Trump and his foreign policy team headed for Singapore right after he departed a rocky Group of Seven meeting in Canada, where the leaders of six of America’s chief allies expressed opposition to his administration’s tariffs on aluminum and steel.
Trump had further aggravated the group by suggesting that it should re-admit Russia, which had been expelled from the G-8 in 2014 after it annexed Crimea.
Before leaving Canada on Saturday, Trump told reporters that his relationship with the other G-7 leaders would rate 10 out of 10, even though his participation in the summit was hardly full-throated or well-received by fellow world leaders.
The office of German Chancellor Angela Merkel later tweeted a photo that showed Merkel standing, with her hands firmly planted on a table, staring down at Trump, who is seated with his arms folded and eyes glaring. Japanese Prime Minister Shinzo Abe stands next to Trump, also with folded arms, as French President Emmanuel Macron leans in next to Merkel.
Shortly afterward, the White House issued a separate photo showing a sitting Trump speaking as Merkel, Abe and Canadian Prime Minister Justin Trudeau listen.
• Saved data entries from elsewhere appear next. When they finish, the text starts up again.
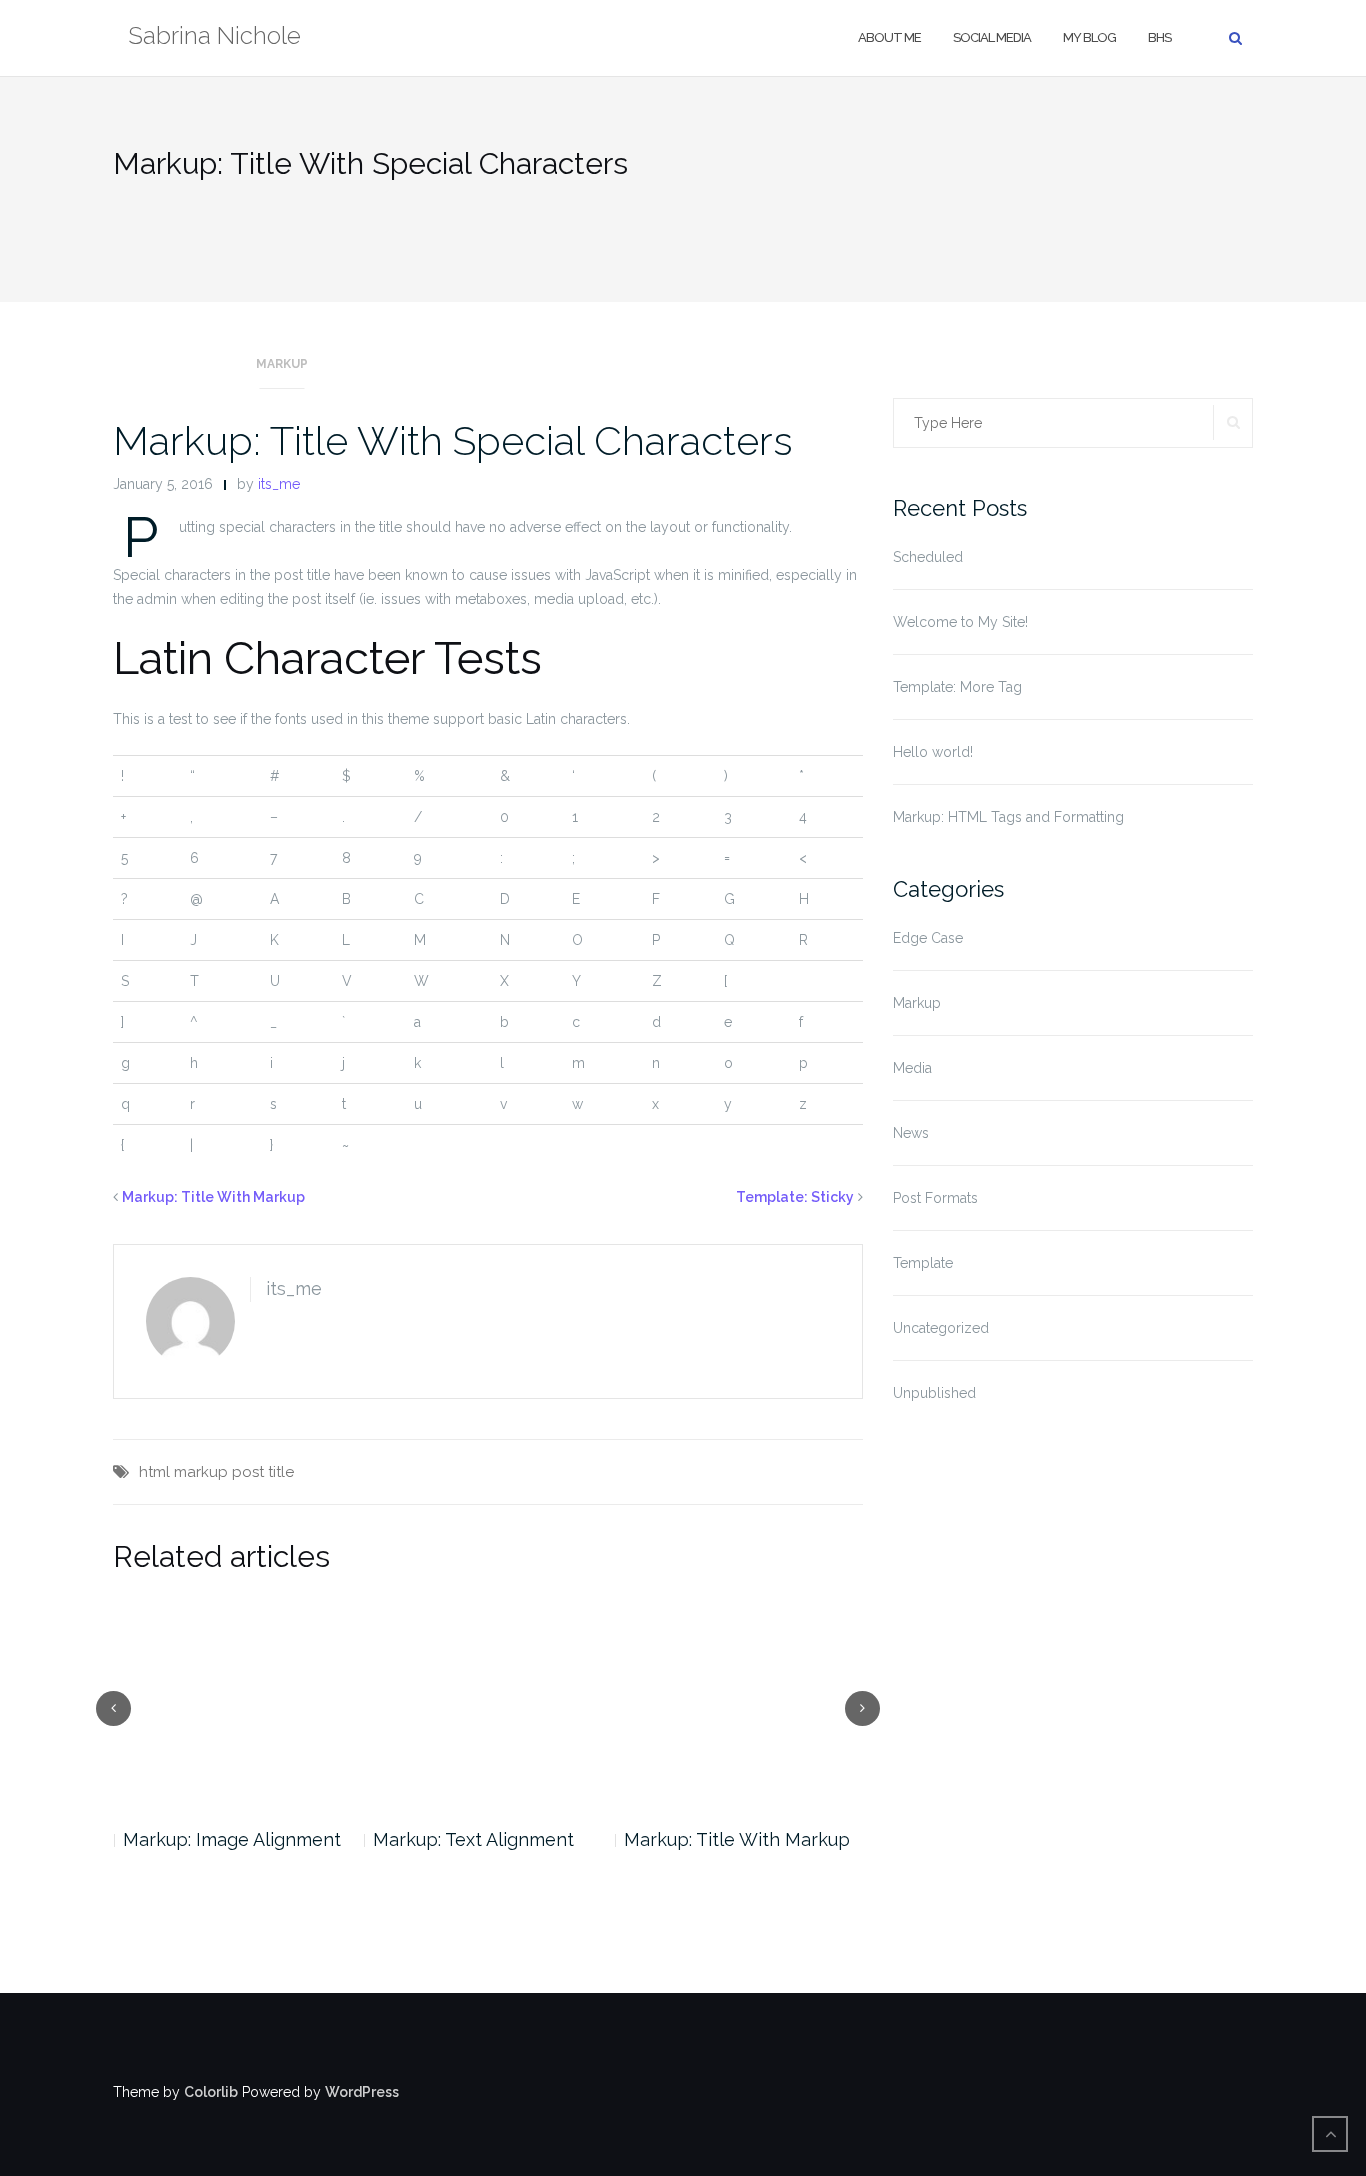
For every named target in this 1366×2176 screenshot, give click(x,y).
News (911, 1133)
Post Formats (935, 1198)
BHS (1159, 37)
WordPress (362, 2092)
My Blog (1089, 37)
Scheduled (928, 557)
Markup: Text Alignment (473, 1839)
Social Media (992, 37)
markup (201, 1472)
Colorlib (211, 2092)
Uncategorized (941, 1328)
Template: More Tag (957, 687)
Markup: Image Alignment (232, 1839)
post (248, 1472)
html (154, 1472)
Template (923, 1263)
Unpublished (934, 1393)
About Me (889, 37)
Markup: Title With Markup (213, 1197)
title (281, 1472)
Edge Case (928, 938)
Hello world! (933, 752)
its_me (279, 484)
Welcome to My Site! (960, 622)
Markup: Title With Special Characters (453, 440)
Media (912, 1068)
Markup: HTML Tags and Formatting (1008, 817)
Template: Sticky (795, 1197)
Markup (282, 364)
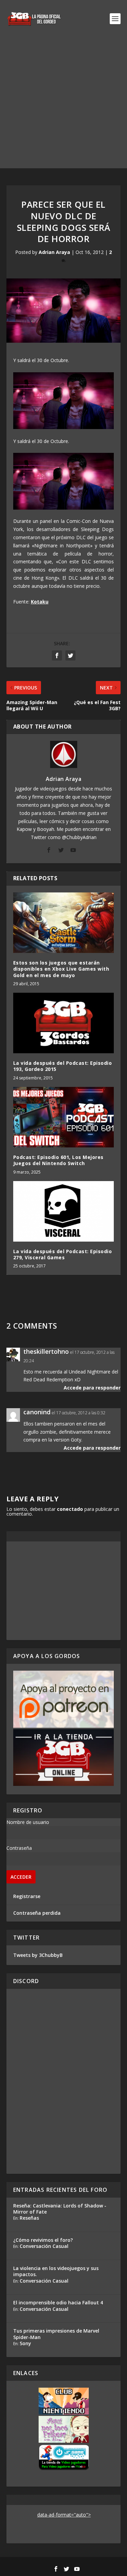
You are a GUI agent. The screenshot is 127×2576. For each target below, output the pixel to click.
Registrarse (26, 1896)
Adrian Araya (54, 252)
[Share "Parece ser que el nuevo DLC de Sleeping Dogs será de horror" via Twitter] (70, 655)
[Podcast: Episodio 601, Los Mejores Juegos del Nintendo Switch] (63, 1117)
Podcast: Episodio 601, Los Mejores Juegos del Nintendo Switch (58, 1160)
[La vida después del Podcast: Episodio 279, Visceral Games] (63, 1211)
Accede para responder (92, 1387)
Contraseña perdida (37, 1913)
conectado (70, 1509)
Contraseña (19, 1848)
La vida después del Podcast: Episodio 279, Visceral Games (62, 1254)
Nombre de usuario (27, 1822)
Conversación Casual (44, 2246)
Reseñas (29, 2218)
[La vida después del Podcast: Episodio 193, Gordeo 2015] (63, 1023)
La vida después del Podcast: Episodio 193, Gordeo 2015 (62, 1066)
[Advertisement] (63, 104)
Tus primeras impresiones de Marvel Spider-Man (56, 2333)
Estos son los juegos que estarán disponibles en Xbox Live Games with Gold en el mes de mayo (61, 968)
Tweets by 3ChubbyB (38, 1955)
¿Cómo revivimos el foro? (43, 2240)
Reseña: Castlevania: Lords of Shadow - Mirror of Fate (59, 2208)
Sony (25, 2343)
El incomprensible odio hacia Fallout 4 (58, 2302)
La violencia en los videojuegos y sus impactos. (56, 2271)
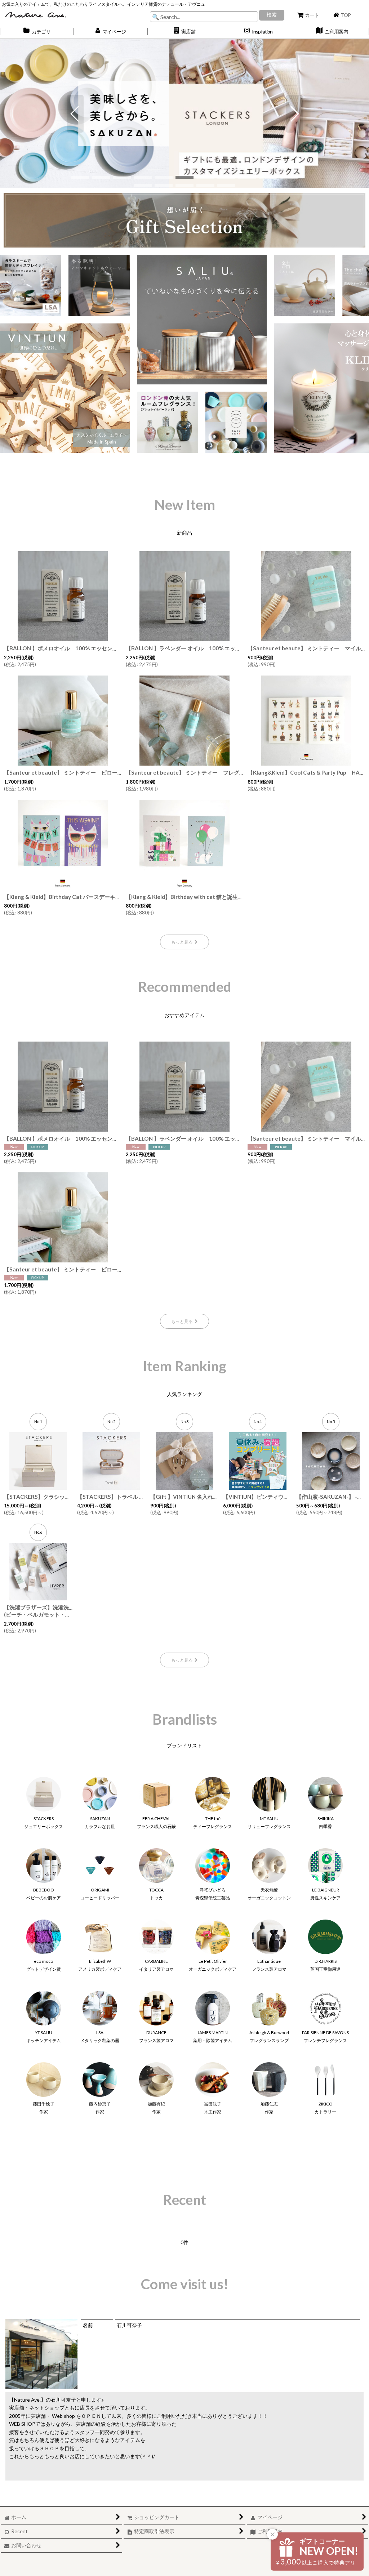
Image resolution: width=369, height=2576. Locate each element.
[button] (185, 31)
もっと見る (182, 942)
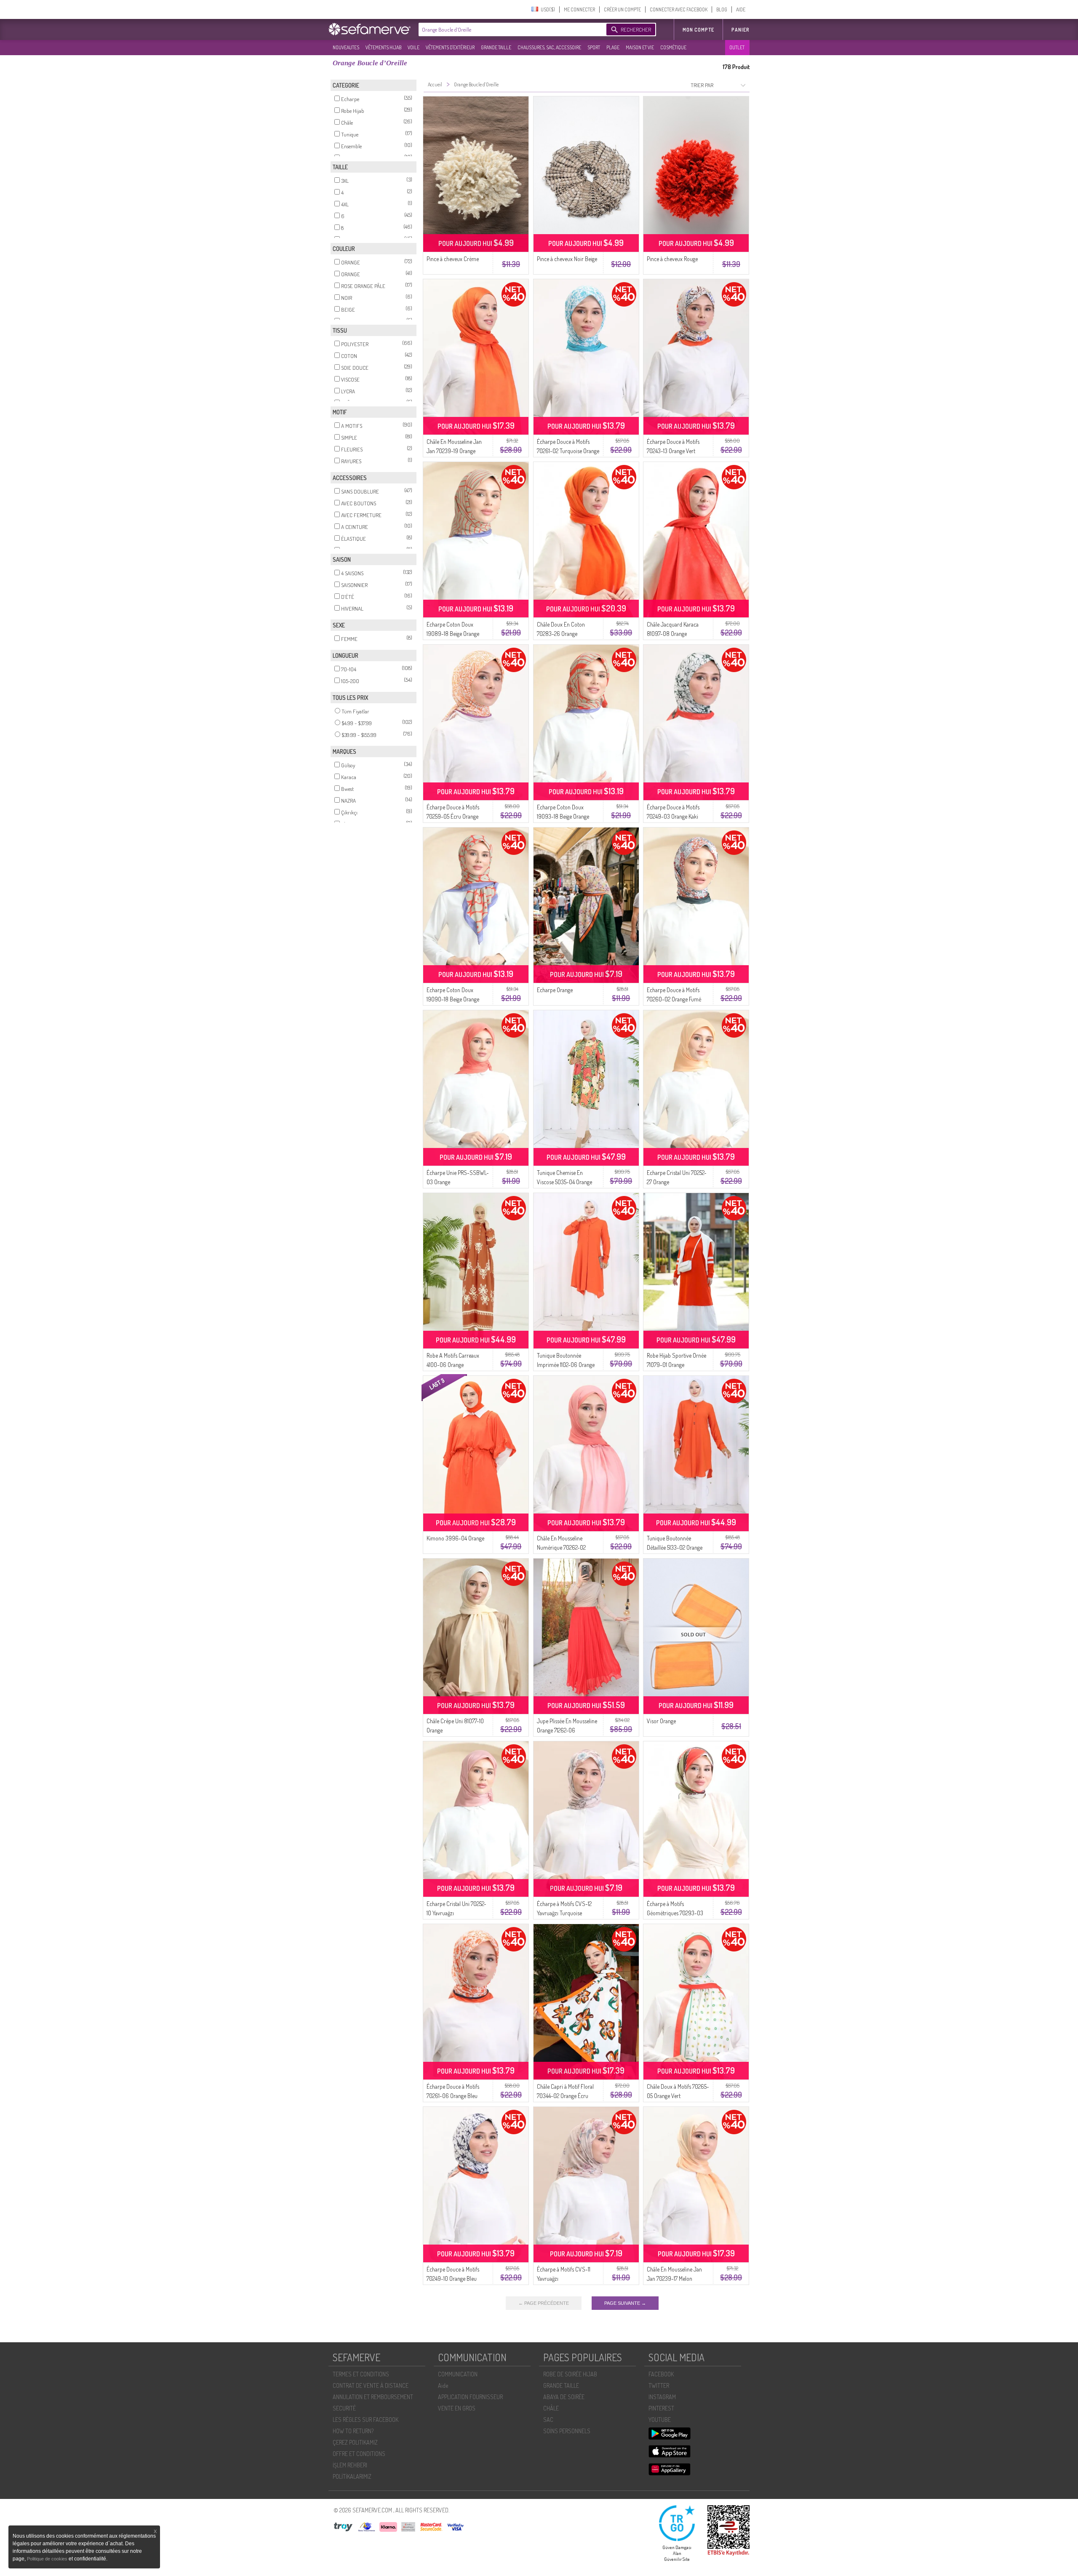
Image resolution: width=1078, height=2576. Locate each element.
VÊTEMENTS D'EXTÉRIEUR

The G-7 summit participants managed to patch over their disagreements and agree to disagree on some issues in a joint final statement. Yet after leaving the summit, Trump tweeted that he would instruct U.S. officials not to endorse the G-7 statement, after objecting to comments from summit host Trudeau.
Council on Foreign Relations president Richard Haass warned on Twitter that the outcome of the G-7 summit could increase pressure on Trump heading into the Singapore meeting with Kim.
“The unraveling of the G-7 summit works in NK’s favor as @realDonald Trump will not want to bust up 2 summits in a row lest people conclude he is the problem,” Haass tweeted.
Former Obama Undersecretary of State Ellen Tauscher told the Review-Journal, “Yes, trip not off to an auspicious start with the unprecedented Trump-initiated mess at G6” — a reference to the other six nations at the summit in Canada.
However, Olivia Enos, a policy analyst with the conservative Heritage Foundation, argued that “The president’s decision on the G-7 commitments is emblematic of his tendency to seek deals that he sees as optimal and advancing U.S. interests and to forego those he does not. The G-7 is only an indicator for the summit insofar as it is indicative of Trump’s willingness to forego a half-baked deal with North Korea if he thinks Kim Jong Un is not negotiating in good faith.”
The summit is scheduled to begin Tuesday morning at the Capella Hotel in Singapore’s resort-rich Sentosa island. Trump is staying at the Shangri-La Hotel Singapore.
Trump’s talks with Kim will mark the first face-to-face meeting between an American president and North Korean leader.
Trumprecently told reporters he expected to know within a minute whether the summit will result in a good deal. If not, he previously has stated, he is willing to walk away.
Foreign policy solons are watching to see if the two sides can come to an agreement on denuclearization — as Pyongyang and Washington have very different visions of what that entails — but Trump has framed the negotiations in starkly personal terms.
“People don’t know much about him,” Trump said Saturday. “I think he’s going to surprise, on the upside, very much on the upside.”